- YOUR GOAL -
Which lines in the items below contain the string "Viewport"? Gather each of them and copy it in full.

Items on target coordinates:
+ + + + +

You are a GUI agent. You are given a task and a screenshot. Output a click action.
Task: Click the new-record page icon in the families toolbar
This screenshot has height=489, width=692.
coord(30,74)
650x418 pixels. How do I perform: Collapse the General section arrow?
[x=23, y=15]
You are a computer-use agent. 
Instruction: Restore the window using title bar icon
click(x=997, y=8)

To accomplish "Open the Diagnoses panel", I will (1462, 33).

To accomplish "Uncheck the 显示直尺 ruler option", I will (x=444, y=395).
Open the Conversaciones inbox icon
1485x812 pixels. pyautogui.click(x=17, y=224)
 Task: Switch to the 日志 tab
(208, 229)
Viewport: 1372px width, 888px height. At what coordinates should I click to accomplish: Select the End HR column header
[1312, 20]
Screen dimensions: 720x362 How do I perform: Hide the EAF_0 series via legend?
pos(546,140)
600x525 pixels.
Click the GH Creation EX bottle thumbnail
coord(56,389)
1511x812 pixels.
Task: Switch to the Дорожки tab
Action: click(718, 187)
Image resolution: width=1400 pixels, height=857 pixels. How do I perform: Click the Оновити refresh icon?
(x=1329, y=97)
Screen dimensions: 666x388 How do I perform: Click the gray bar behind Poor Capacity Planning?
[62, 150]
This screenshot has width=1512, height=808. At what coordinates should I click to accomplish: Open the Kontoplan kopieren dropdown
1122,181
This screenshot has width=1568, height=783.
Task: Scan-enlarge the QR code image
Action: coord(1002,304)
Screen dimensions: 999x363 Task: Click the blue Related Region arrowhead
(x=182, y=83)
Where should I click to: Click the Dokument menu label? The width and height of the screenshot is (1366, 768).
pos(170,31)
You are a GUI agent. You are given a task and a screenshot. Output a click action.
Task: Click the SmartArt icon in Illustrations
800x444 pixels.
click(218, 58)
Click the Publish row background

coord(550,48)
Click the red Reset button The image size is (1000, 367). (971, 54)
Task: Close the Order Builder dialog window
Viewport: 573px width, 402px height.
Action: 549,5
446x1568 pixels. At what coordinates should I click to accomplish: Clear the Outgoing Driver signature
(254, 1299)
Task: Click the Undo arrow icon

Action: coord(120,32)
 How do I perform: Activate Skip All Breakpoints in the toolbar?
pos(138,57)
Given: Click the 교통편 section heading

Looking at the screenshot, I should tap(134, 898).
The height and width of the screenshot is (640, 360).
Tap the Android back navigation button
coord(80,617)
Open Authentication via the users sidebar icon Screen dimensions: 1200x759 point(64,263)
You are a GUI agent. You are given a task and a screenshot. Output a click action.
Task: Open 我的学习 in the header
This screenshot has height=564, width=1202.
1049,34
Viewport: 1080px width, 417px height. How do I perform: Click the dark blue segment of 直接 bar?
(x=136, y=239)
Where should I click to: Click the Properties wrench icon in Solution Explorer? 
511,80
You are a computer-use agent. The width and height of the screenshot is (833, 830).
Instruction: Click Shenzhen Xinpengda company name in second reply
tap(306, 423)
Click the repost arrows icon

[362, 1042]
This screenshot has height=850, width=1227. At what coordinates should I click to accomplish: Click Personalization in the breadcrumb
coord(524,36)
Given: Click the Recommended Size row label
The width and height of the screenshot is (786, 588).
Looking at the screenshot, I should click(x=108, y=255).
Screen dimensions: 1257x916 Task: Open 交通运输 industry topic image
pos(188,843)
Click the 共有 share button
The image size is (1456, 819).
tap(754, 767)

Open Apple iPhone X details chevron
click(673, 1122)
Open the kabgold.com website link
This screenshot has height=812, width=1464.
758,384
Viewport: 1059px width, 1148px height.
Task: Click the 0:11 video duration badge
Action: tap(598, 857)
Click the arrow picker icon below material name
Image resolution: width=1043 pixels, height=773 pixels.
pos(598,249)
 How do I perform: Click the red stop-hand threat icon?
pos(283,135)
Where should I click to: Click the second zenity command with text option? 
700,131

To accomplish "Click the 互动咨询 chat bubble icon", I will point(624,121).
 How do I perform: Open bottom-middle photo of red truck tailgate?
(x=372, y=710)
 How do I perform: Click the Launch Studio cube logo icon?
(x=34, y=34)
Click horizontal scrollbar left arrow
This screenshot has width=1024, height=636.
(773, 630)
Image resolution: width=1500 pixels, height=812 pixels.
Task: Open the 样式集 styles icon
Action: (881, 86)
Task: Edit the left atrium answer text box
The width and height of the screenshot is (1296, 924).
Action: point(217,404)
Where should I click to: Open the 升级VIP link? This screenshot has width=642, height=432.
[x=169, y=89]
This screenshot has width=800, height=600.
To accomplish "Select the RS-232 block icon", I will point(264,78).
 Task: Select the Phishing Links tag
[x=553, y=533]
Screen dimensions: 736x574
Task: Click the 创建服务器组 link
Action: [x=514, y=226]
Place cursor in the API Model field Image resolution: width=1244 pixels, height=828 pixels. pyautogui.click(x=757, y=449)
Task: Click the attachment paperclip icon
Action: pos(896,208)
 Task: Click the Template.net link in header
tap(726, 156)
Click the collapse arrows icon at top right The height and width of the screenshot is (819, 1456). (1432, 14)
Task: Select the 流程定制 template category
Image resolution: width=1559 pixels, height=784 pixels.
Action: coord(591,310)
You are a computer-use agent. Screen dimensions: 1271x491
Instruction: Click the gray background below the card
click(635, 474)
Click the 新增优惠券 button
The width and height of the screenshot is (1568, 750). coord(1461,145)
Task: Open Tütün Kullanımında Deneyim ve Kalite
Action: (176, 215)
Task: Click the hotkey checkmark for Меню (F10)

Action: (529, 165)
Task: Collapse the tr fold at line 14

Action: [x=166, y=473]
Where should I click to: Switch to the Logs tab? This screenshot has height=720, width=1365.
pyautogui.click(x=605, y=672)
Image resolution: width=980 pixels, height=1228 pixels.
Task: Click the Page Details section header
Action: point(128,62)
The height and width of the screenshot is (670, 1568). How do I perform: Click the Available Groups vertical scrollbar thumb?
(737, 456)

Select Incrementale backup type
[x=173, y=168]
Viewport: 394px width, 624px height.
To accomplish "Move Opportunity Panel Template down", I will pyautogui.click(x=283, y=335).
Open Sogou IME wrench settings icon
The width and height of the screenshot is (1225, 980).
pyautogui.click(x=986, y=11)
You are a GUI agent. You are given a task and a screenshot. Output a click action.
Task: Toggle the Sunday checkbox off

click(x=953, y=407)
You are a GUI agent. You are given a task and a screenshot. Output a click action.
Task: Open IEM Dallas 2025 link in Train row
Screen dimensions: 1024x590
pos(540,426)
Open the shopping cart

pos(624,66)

+ + + + +

- SOLUTION TO THIS EXERCISE -
Viewport: 1372px width, 888px height. At what coordinates should I click to accomplish: Select the End HR column header
Viewport: 573px width, 402px height.
Viewport: 1080px width, 417px height. How do I perform: Click the dark blue segment of 直接 bar?
Viewport: 1059px width, 1148px height.
Viewport: 394px width, 624px height.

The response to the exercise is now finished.